At the Meeting, holders of Debentures will be asked to pass the Resolution to approve the Amendment. The full text of the Resolution is attached as Schedule A to this Circular.

For the Resolution to be adopted, holders of not less than 66 2/3% of the principal amount of the Debentures present or represented by proxy at the Meeting must vote in favour of the Resolution.

The Indenture provides that an extraordinary resolution (such as the Resolution) passed in accordance with the Indenture, either at a meeting of holders of Debentures or by an instrument in writing, is binding on all holders, regardless of whether or not they were present at the meeting or signatories to the instrument in writing.
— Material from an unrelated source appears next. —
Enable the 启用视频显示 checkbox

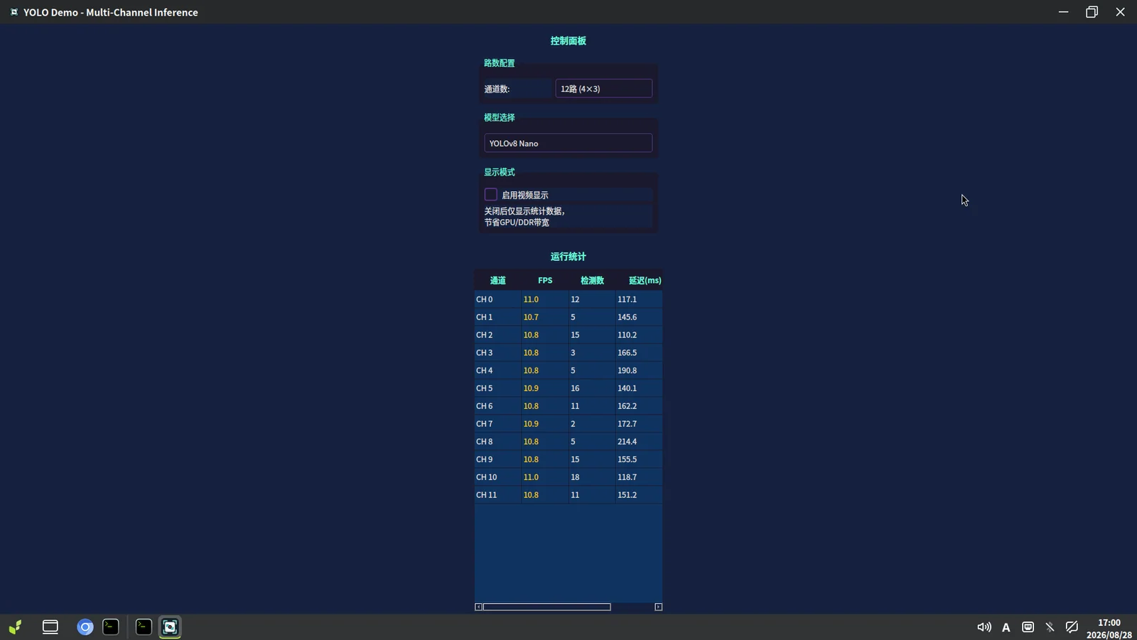tap(491, 195)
Even if the Resolution is adopted, holders may continue to hold their Debentures and are not required to exercise a right of conversion, which remains at their election.

The Resolution authorizes the Company, despite adoption of the Resolution, to change the terms of the Supplemental Indenture in any manner that does not adversely affect the holders of Debentures and, in its discretion, not to proceed with the Amendment at any time until the Supplemental Indenture has been signed.

Recommendation of the Board of Directors

After due consideration, the Board of Directors has determined that the Amendment is in the best interests of the Company and recommends that holders of Debentures vote FOR the Resolution.

Interests of Insiders in the Amendment

At the date of this Circular, the directors and officers of the Company are not aware of any insider of the Company that beneficially owns, or exercises control or direction over, Debentures or that has any material interest, direct or indirect, by way of beneficial ownership of securities or otherwise, in matters to be acted on at the Meeting other than the following.

Insider Principal
Amount
Held
Percentage of Total Outstanding
Principal Amount
2385796 Ontario Inc.* $8,692,000 50.4%
  • Jeffrey C. Royer, Chairman of the Board of Directors, exercises control and direction over investment decisions of 2385796 Ontario Inc., which is owned by an associate of Mr. Royer.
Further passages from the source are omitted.